• **Task description**
Given the listing that follows, report all lines in which the string "computer" occurs.

[[ Provided information open ]]

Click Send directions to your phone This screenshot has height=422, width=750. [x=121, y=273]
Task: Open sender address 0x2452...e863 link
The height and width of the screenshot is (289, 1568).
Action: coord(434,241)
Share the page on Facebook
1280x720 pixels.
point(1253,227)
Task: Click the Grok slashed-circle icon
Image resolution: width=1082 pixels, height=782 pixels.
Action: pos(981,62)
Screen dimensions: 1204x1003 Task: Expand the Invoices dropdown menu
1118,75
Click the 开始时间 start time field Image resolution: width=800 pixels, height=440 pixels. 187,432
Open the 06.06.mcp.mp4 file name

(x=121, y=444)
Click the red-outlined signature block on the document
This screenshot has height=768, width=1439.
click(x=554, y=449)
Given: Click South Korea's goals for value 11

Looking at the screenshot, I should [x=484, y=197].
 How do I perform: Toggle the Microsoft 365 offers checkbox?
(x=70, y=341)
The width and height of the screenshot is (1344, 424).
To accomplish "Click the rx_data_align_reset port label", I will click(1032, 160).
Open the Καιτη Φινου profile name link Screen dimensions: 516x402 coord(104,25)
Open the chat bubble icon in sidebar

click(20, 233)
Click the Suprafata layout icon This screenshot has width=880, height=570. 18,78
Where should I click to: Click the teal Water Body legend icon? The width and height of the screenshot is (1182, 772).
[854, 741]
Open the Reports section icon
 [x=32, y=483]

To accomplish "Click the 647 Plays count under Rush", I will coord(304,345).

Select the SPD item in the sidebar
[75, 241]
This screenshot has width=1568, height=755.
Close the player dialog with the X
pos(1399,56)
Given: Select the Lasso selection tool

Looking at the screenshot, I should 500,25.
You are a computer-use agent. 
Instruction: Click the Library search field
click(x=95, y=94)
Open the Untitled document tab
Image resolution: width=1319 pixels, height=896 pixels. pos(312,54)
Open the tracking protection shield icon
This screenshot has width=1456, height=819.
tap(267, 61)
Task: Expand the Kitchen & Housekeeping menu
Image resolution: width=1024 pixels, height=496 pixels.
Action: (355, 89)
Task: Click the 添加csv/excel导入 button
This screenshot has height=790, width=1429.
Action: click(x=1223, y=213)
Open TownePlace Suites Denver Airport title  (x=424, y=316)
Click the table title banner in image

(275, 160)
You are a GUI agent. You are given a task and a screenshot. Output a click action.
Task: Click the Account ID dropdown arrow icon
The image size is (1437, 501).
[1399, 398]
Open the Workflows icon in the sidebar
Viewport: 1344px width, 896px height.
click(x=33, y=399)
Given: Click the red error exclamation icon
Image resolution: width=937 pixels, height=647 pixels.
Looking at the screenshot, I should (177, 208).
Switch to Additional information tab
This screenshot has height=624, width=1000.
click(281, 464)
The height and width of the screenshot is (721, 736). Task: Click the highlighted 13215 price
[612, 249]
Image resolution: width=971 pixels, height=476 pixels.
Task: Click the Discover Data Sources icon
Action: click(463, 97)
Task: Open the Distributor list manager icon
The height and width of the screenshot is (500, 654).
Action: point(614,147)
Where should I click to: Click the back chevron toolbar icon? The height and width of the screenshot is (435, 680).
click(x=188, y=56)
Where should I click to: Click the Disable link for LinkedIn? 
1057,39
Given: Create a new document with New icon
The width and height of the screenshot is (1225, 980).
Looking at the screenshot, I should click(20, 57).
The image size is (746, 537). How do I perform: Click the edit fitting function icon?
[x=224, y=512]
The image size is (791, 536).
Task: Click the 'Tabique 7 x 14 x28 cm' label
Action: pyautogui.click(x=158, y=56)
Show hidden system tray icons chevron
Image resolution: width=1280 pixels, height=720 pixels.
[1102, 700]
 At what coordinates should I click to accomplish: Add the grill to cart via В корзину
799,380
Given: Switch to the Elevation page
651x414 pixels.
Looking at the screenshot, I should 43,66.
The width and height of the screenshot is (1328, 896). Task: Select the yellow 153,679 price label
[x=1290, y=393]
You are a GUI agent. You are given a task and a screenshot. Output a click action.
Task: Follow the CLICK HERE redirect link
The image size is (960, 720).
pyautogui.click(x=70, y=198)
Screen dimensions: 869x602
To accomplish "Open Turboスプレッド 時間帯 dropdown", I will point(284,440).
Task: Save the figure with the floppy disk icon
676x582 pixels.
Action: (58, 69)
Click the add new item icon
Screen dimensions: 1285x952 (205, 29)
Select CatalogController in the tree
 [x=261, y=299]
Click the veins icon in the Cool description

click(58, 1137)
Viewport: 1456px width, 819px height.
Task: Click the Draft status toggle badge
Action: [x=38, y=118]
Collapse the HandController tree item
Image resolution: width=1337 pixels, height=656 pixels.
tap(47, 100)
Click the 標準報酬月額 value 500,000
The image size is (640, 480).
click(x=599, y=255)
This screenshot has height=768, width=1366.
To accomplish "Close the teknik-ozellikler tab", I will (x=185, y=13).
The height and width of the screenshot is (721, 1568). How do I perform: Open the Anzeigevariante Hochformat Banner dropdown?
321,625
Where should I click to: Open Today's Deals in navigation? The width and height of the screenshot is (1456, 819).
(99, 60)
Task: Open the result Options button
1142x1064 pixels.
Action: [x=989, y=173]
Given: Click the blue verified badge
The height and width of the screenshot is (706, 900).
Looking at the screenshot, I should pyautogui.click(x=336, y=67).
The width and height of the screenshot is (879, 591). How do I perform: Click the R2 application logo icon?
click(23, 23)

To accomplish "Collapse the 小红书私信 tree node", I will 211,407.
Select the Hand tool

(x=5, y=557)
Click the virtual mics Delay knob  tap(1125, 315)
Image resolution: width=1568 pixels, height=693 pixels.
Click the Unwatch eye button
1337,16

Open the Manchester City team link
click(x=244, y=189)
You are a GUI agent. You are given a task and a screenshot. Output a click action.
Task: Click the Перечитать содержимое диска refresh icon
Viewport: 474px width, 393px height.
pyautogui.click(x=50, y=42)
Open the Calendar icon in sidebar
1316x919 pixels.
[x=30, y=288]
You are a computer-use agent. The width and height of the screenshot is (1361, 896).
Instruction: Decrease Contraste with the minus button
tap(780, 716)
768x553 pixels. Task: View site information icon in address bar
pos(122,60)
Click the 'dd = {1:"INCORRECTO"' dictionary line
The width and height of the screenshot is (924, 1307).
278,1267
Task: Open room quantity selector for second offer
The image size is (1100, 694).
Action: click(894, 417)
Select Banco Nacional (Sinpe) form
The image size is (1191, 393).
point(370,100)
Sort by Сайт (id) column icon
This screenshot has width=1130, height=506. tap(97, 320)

[[ Provided information closed ]]

• **Problem solution**
You are a computer-use agent. 
You are a computer-use agent. The width and height of the screenshot is (1361, 896).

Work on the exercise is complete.